## [What you have to do]
Given the entries that follow, write out exactly the lines starting at the one containing "The width and" and ending at the one containing "Screen dimensions: 1024x859", both ends included, and only those.
-- Opening Marker --
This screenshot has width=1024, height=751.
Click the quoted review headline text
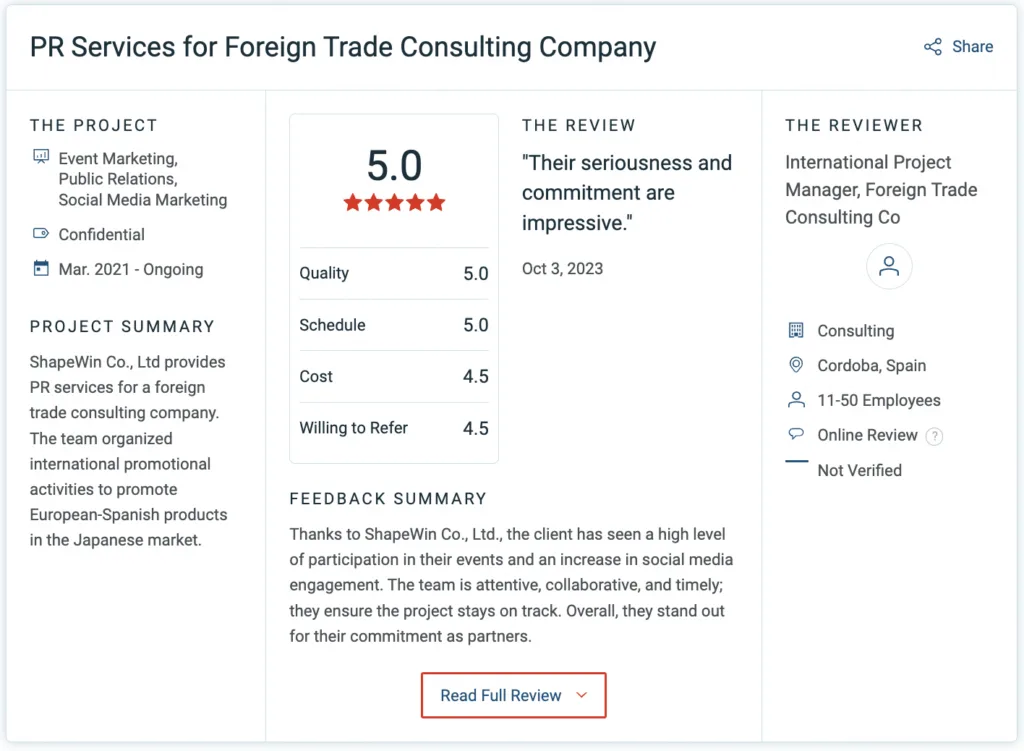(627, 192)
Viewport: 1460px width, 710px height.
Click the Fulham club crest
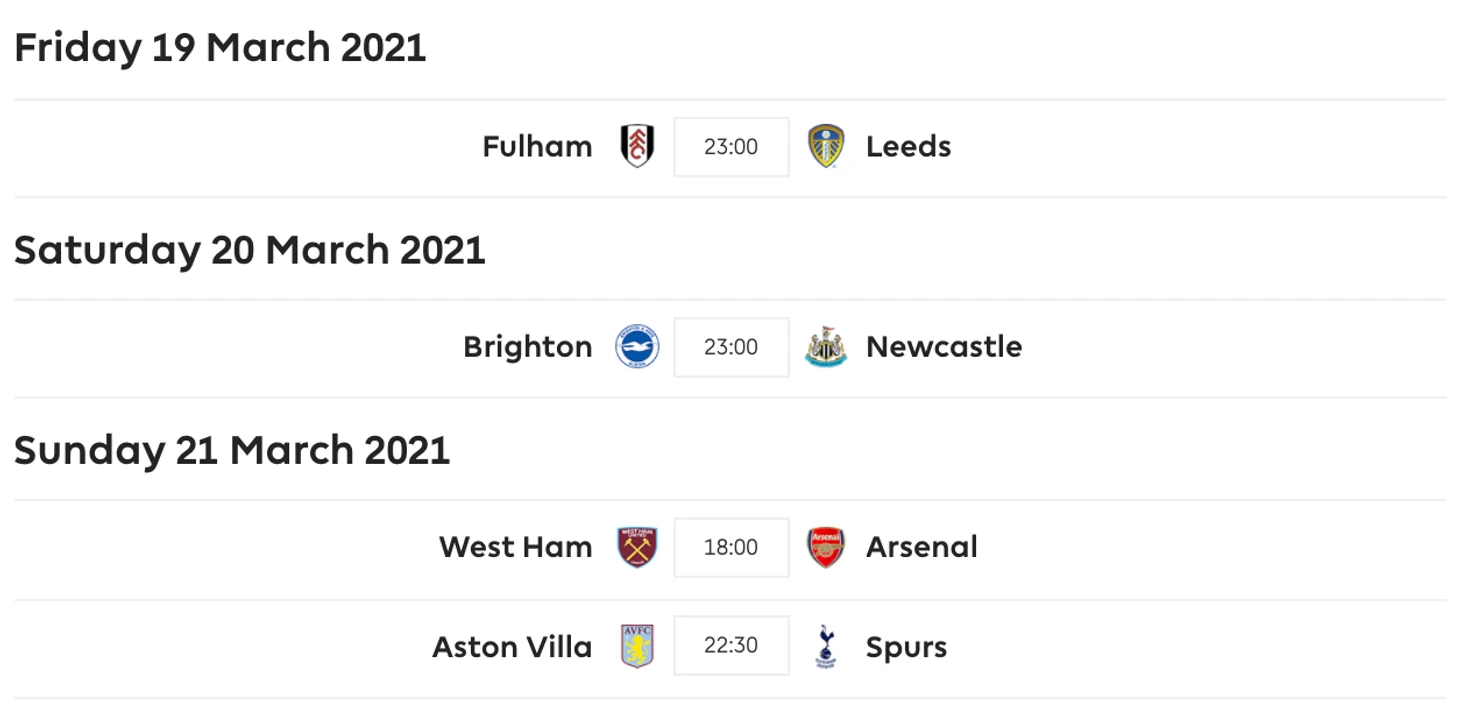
-- Closing Marker --
-- Opening Marker --
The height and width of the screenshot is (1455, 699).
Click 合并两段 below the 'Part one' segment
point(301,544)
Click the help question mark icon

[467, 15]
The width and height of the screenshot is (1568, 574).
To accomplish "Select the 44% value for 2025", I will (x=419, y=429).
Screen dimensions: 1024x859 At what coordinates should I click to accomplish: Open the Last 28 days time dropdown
-- Closing Marker --
-- Opening Marker --
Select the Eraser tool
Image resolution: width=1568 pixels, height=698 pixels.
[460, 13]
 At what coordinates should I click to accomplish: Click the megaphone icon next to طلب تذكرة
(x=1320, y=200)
-- Closing Marker --
## [Output for this exercise]
The width and height of the screenshot is (1568, 574).
To accomplish "Select the 44% value for 2025", I will (x=419, y=429).
Screen dimensions: 1024x859 At what coordinates should I click to accomplish: Open the Last 28 days time dropdown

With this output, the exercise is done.